Here’s a great primer on Red vs. Blue Ocean markets:
How do you avoid getting crushed? Focus on what sets you apart—find your own unique space instead of competing head-to-head with giants. True survival means uncovering needs the giants ignore, not necessarily starting over, but rethinking your position from the ground up.
Start at the Beginning
Big pivots aren’t always needed. They cost time, money, and energy. Instead, step back and gather your team. Be honest about your situation. The goal: break out of the Red Ocean and find your space. Offer what customers truly want—without burning through cash.
Focus on real differentiation. Cirque du Soleil changed the circus by rejecting old rules, cutting costs, and creating something new—no animals, no expensive stars, just a unique show.
The cloud giants play the same game. They give you just what you need, plus a pile of tools to build whatever you want. If they already have something like your product, ask yourself: do you really want to fight them head-on?
Strategic Planning
Start by meeting with your team. Be brutally honest. It’s easy to focus on rivals, but remember to scan for new threats. Sometimes, dangers come from unexpected places.

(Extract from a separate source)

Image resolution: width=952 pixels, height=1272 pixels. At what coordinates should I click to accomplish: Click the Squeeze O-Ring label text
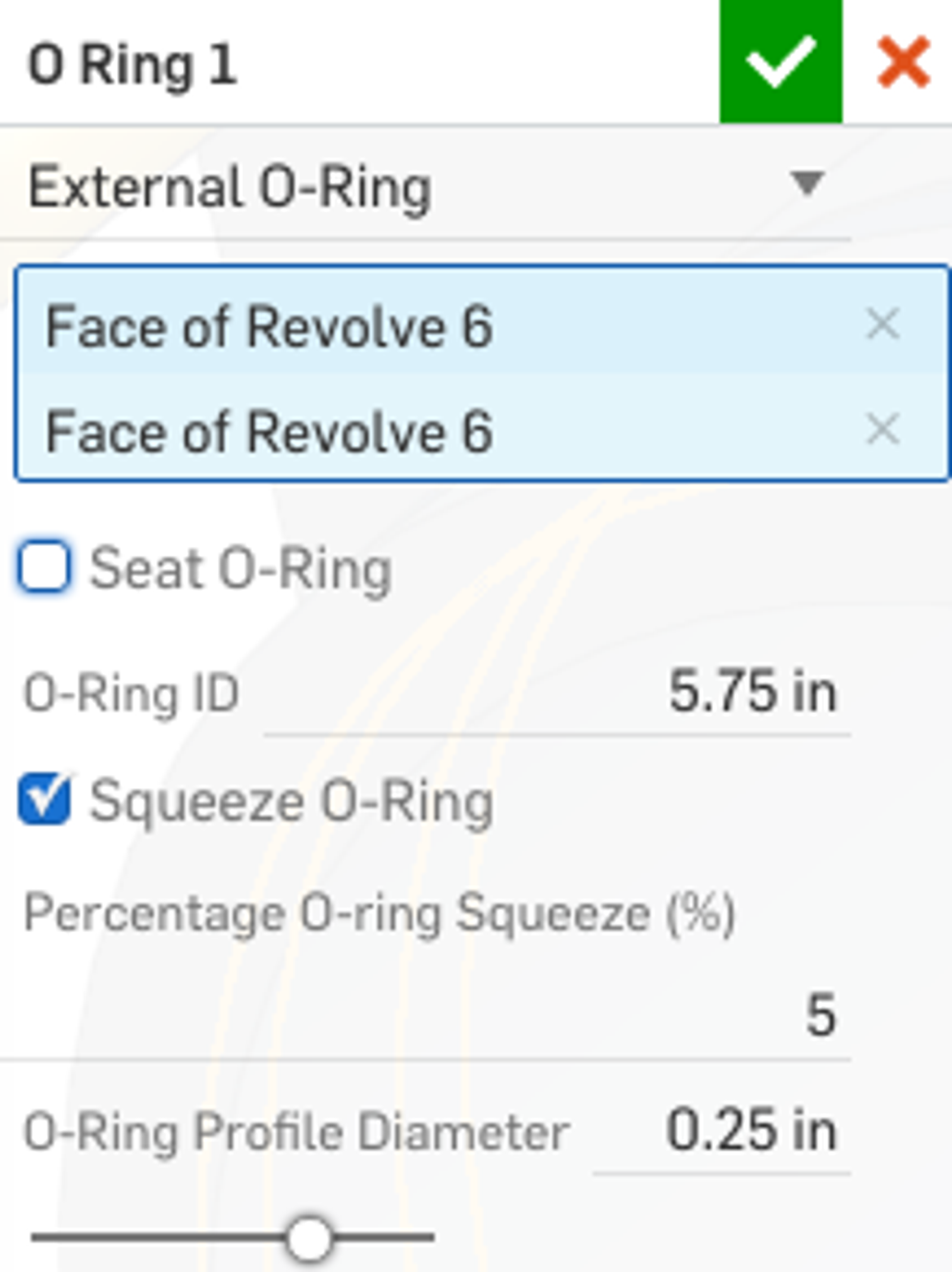tap(291, 801)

A simple SWOT analysis can help. Bring real numbers. Leave your ego at the door. The point is to see that with AutoML, everyone fell into the trap: more features, higher costs. People asked about GPUs or ETL. Meanwhile, cloud giants undercut on price and took the market. They undercut everyone on price and swept up. Customers have checklists and RFI/RFQ processes comparing your product to cloud options. Since cloud is an expense, your product—as a capital expense—is at a disadvantage. Hiring staff to build a “me too” cloud product is often the cheaper choice and a more attractive option from a budget perspective.
Your key question: Is your product just another commodity, or does it deliver unique value the cloud giants can’t match?

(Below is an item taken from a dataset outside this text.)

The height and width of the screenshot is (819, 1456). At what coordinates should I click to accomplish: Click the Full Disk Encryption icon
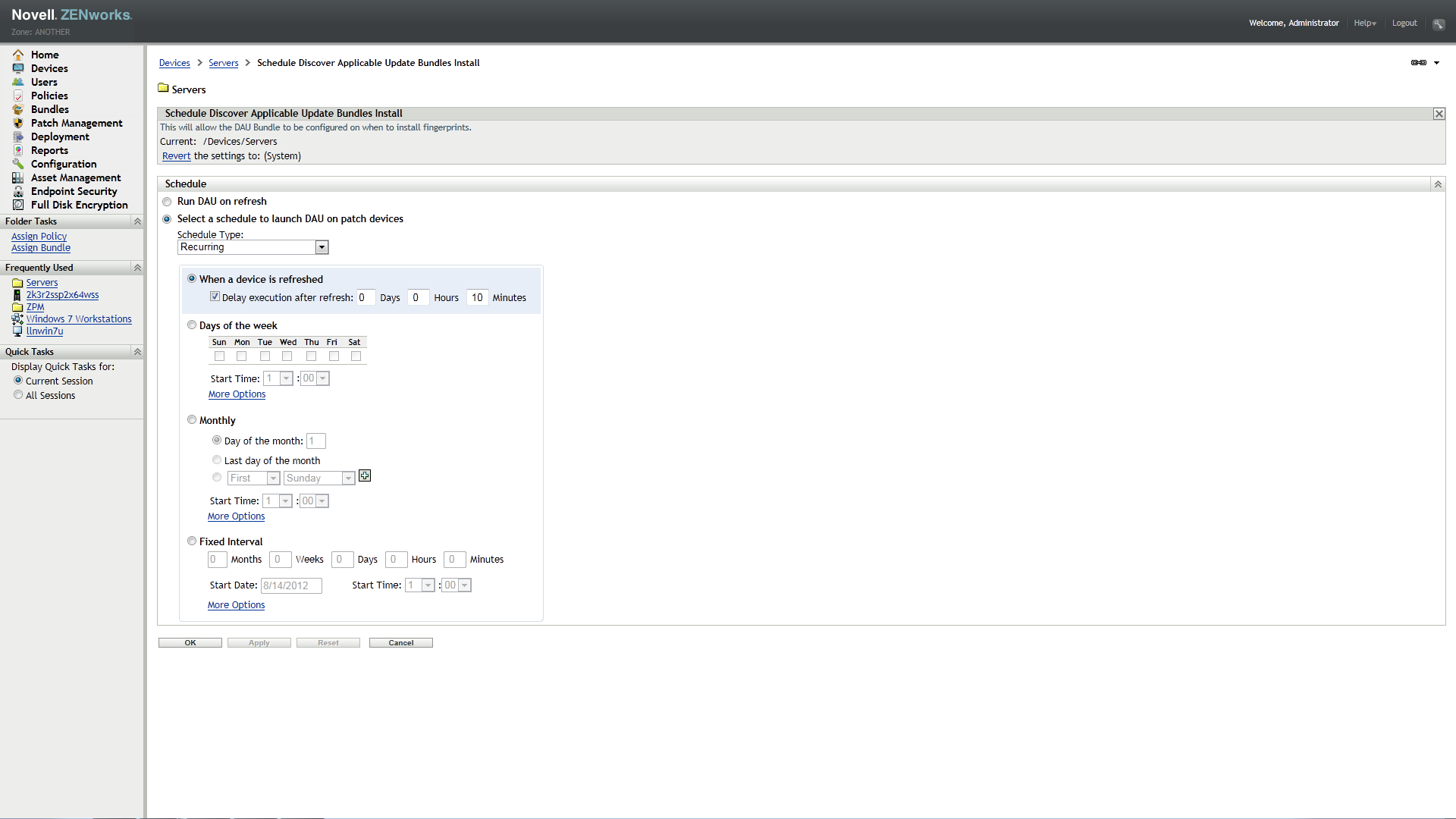[18, 205]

Value Innovation: Redefine Your Product
If your AutoML tool is just like everyone else’s, with a few bells and whistles, that’s not real differentiation. What if you took the core tech and used it for something totally different? Maybe it powers a lead generation app. Maybe something else. The point is to think bigger.
The following table shows what a Red vs. Blue Ocean strategy looks like. In a Red Ocean market, differentiation and costs are traded off—more features mean higher costs. In a Blue Ocean, costs are low. If Amazon, Azure, and Google have competing AutoML products, why compete there? Strip out your AutoML engine and create a solution that the cloud lacks. Then, integrate it to make deployment easier. Old infrastructure to make it easy to use. The Red vs. Blue Ocean analogy highlights differentiation and costs, but not execution.
Plan Your Go-To-Market (GTM) Strategy
The Red and Blue Ocean analogy highlights differentiation and costs, but not execution. Your GTM strategy is crucial to confirming whether your Blue Ocean strategy is working. As I’ve written in “10 Laws for Starting a Successful Startup,” your revenues should start increasing if the strategy and GTM are successful.
One effective GTM method is to offer a “T-shirt sizing” subscription model. For example, with your lead-generation application powered by AutoML, sales leaders could sign up for different subscription tiers (e.g., small, medium, or enterprise).
While AutoML-to-lead generation might not be the best idea, if your internal costs are low enough, you can outcompete even the small players.
Execution and Success
A friend runs an engineering startup. He grabbed 20% of the US solar engineering market by automating processes. His secret? Fast turnaround. He found his Blue Ocean in a crowded field and has been winning for years. In a crowded space, he’s been winning for years.
For this entrepreneur, speed made all the difference. Automation provided a competitive advantage, and as a result, competitors became less relevant.
End Notes
No founder likes losing ground to giants. But you can win by planning carefully, identifying what makes you different, and keeping costs down. Before you pivot, ensure that what you offer is truly unique and answers customer needs.